With about 1,200 people attending Adobe’s 2015 Digital Marketing Symposium, I’m excited to say that I was a part of the largest marketing conference in Southeast Asia. Besides the hype of big brand names and key marketing leaders sharing their journey and advancements in digital marketing and the cool tech to take away (of course the freebies), I was very excited about the ‘Sneaks’ component because of its significance to Adobe’s innovations in keeping up with the demands of today’s marketing and technology.
But what really caught my eye and got me excited was the Mobile Reality Sneak in which Adobe’s engineers showcased beacon technology. They showed the Bluetooth-powered beacons working in a physical store, providing an enhanced shopping experience for consumers. It encompasses store mapping, personalisation marketing, connectivity to its digital store etc… Opening a world of better in-store analysis of customers, which is basically the future of retailing.
This got me thinking about why there hasn’t been such a technology or infrastructure in place until this point in time?
The future today.
We live in a world that is largely immersed in technology. Whether or not we are in with the move, it is undeniably changing how we think, what we do and the way we consume. Today’s tech allows for businesses like Uber, the world’s largest taxi company to own no vehicles, and Alibaba, the most valuable retailer to be inventory-less and of course, Airbnb, the largest accommodation provider to own no real estate, and be successful.
And with the ‘Internet of Things’ comes globalisation. Markets have become more accessible from around the globe and information is quickly and readily available. If they want to survive businesses have to adapt. This means moving onto a space that thrives on customer experiences and personalisation. It’s a space that’s uniquely millennial, so consumer and service provider benefit programs appeal to them through rewards for using the platforms and for their contributions through inbound marketing.
Here are the 2 technologies most talked about at the Symposium, which I believe are not to be overlooked:
1. Trending mobile technology
Unless you’ve not been out for a while, you’d be aware that the entire world is adopting smart devices. Rapidly. Statistics show the growth in mobile use now out does desktop users. And with even bolder predictions of the desktop computer being obsolete in 2 years, the mobile market is definitely not a sector you would want to leave out of your marketing radar. What’s more, with the emerging mobile tech and wearables being introduced and especially the push from heavyweight market influencer, Apple, we’re only going to have an influx of digital connectivity in this area.
2. Beacon technology
There is already a mature and developed Beacon technology on the market. With Roximity hardware costing as low as $10USD per unit, powering battery life of up 15 months to 5 years, and most importantly, providing a range of up to 60 meters or 200 feet, it can be easily deployed and setup inspires in less than a week.

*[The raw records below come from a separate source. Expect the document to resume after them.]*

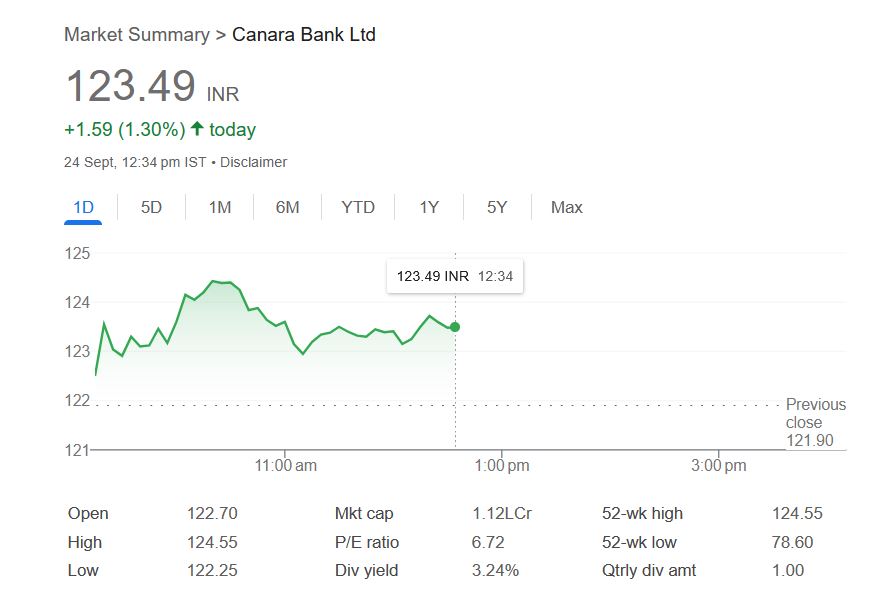Screen dimensions: 887x607
Task: Click the Mkt cap value 1.12LCr
Action: [502, 514]
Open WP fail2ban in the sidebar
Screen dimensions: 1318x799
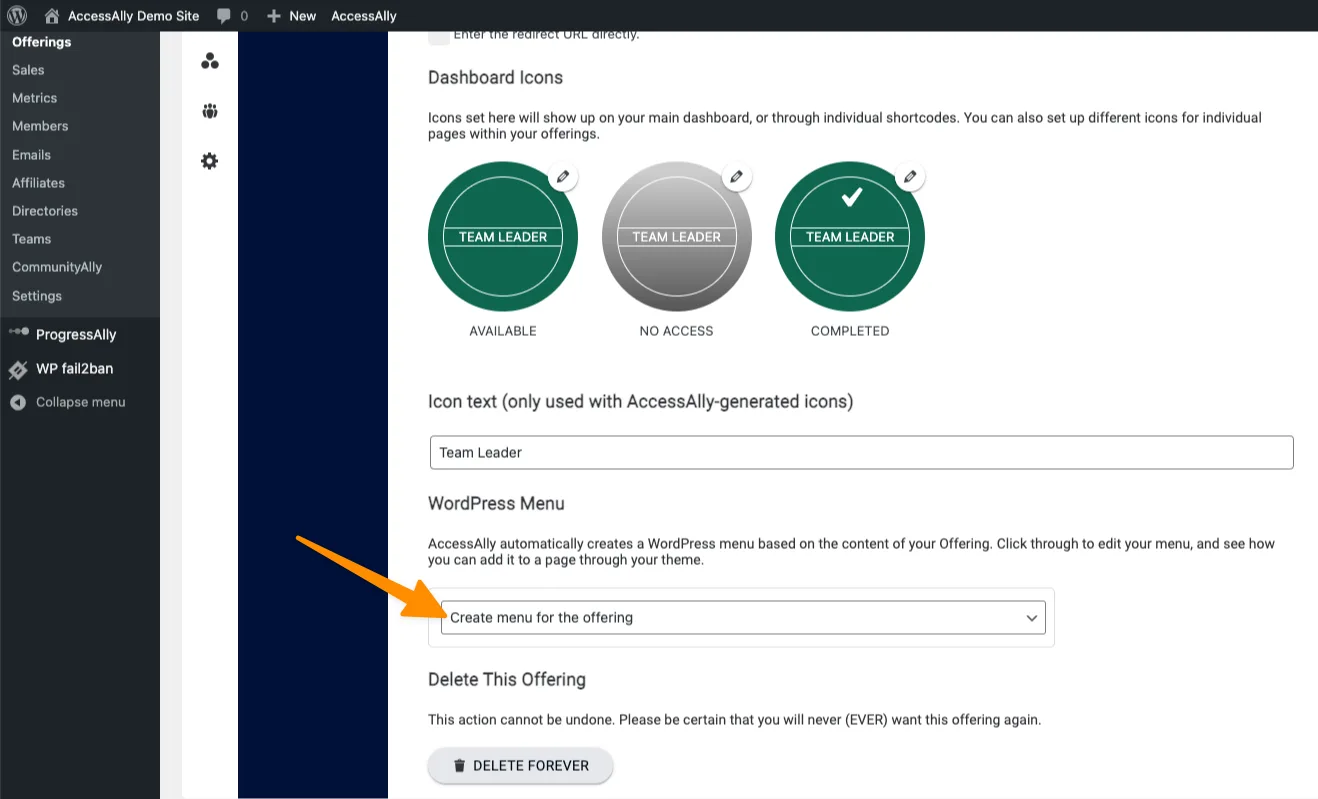click(74, 369)
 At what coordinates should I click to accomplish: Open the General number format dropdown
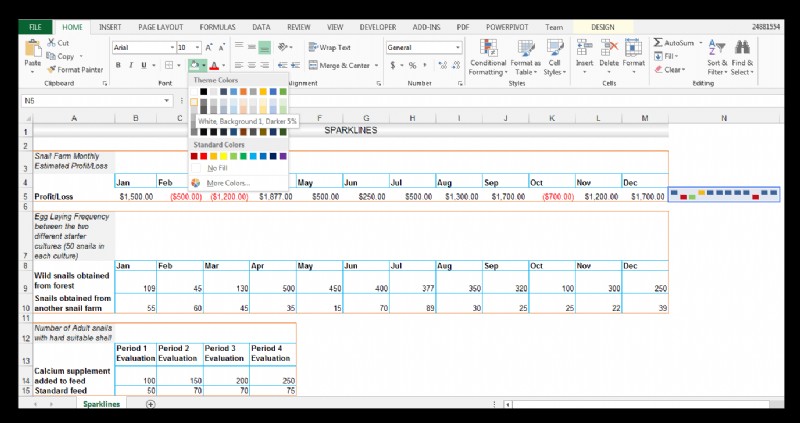tap(458, 47)
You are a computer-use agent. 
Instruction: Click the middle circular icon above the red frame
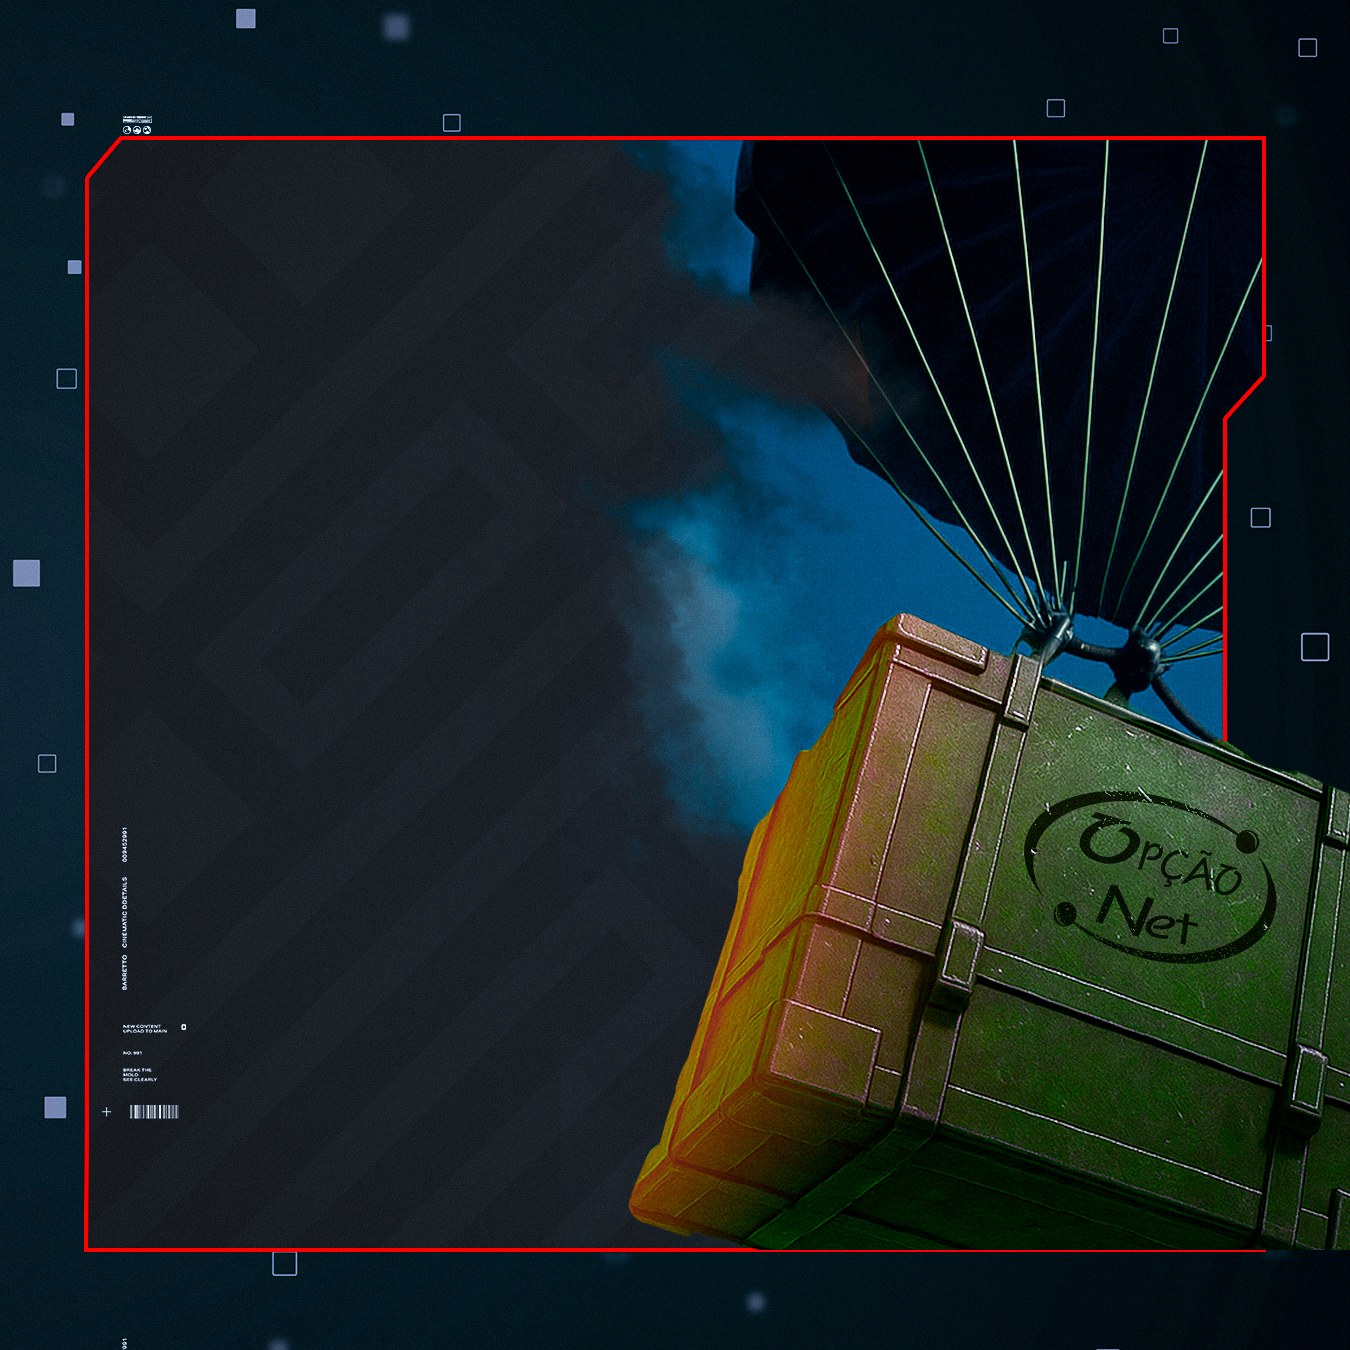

And even if there’s a deterrent to invest in beacon hardware, a used or unused Apple iOS device can instantly be transformed into a beacon by installing an app to start broadcasting.
Putting everything together
The trick to this madness is to not reinvent the wheel. But to embrace what technology brings and incorporate it into the processes or gaps that help streamline today’s modern consumer. With the decline of the brick and mortar revenue, it’s only inevitable to run an arms race, in this case, capitalising on what the digital space and tech have to offer.
Starwood hotel is a perfect example of a physical real estate space that not only streamlined the whole customer experience, from online bookings to the direct keyless room access through as app, it can only progress from here.
And it only seems natural that the progression of things in the physical retail industry would be to introduce digital reality by incorporating the web space and physical space with the mobile tech space. But the question is ‘who’s willing to be the first to market leader in Australia?‘ And unfortunately, it seems the Australian retail industry is lagging behind.
We have the technology, we have the analytic and because of that businesses like Uber, Airbnb and Alibaba have identified that gap that consumers are wanting, so are retailers missing out on the full creative potential of what technology can bring? We’re living in exciting times!